- Exercise aim -
In the records below, find the line containing "Expand the 特色服务平台 sidebar section"; copy exactly that line and all lines after it to the end, and nothing else.

BEGIN Supplied records

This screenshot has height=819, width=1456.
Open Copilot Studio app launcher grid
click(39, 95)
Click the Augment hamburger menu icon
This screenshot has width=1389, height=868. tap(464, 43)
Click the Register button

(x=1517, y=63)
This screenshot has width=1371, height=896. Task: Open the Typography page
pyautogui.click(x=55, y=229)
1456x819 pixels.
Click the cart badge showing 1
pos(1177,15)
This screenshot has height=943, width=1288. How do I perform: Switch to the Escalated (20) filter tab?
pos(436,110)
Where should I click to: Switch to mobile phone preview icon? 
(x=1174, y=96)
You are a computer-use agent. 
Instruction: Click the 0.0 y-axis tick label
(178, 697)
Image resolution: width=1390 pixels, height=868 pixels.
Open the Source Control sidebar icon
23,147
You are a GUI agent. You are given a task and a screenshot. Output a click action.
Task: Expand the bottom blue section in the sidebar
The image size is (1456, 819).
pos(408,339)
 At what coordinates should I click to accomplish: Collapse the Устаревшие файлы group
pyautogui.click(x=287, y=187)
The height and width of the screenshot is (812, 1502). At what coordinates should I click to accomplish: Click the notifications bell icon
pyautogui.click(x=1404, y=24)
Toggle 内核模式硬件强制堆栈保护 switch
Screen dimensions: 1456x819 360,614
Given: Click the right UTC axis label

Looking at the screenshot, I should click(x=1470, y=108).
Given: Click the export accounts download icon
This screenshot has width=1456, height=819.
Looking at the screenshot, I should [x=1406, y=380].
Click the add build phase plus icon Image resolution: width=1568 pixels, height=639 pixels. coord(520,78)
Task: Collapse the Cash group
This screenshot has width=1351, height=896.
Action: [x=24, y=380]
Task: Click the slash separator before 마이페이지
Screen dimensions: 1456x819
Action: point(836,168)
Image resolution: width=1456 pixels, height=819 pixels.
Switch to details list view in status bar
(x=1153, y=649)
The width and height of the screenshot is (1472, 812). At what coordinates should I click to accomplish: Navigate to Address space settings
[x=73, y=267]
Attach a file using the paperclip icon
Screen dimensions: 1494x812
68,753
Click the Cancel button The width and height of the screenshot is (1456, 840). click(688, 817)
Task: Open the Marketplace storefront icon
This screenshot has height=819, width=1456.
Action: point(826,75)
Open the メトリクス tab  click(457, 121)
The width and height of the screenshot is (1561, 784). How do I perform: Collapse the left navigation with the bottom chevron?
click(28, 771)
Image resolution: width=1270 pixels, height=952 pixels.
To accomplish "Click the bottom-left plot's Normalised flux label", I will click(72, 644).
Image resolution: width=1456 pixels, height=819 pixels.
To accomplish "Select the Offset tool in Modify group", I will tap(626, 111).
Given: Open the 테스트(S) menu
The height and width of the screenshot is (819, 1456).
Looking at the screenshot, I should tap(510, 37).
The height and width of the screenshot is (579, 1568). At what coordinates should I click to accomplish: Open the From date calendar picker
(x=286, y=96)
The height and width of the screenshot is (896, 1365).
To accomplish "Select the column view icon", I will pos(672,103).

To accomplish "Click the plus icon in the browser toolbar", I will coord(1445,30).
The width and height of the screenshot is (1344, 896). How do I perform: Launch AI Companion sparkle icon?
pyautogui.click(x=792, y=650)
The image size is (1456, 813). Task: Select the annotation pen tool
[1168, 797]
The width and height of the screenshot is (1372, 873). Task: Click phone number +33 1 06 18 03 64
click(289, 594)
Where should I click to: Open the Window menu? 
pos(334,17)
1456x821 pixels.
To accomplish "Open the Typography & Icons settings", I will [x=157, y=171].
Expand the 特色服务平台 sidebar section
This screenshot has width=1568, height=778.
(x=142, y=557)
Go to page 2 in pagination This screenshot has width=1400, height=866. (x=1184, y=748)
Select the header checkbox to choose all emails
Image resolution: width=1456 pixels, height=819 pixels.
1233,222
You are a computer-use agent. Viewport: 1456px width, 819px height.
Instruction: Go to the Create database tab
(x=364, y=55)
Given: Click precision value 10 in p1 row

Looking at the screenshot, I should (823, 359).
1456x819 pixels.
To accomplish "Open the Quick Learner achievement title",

END Supplied records

- Your response -
Expand the 特色服务平台 sidebar section
This screenshot has width=1568, height=778.
(x=142, y=557)
Go to page 2 in pagination This screenshot has width=1400, height=866. (x=1184, y=748)
Select the header checkbox to choose all emails
Image resolution: width=1456 pixels, height=819 pixels.
1233,222
You are a computer-use agent. Viewport: 1456px width, 819px height.
Instruction: Go to the Create database tab
(x=364, y=55)
Given: Click precision value 10 in p1 row

Looking at the screenshot, I should (823, 359).
1456x819 pixels.
To accomplish "Open the Quick Learner achievement title",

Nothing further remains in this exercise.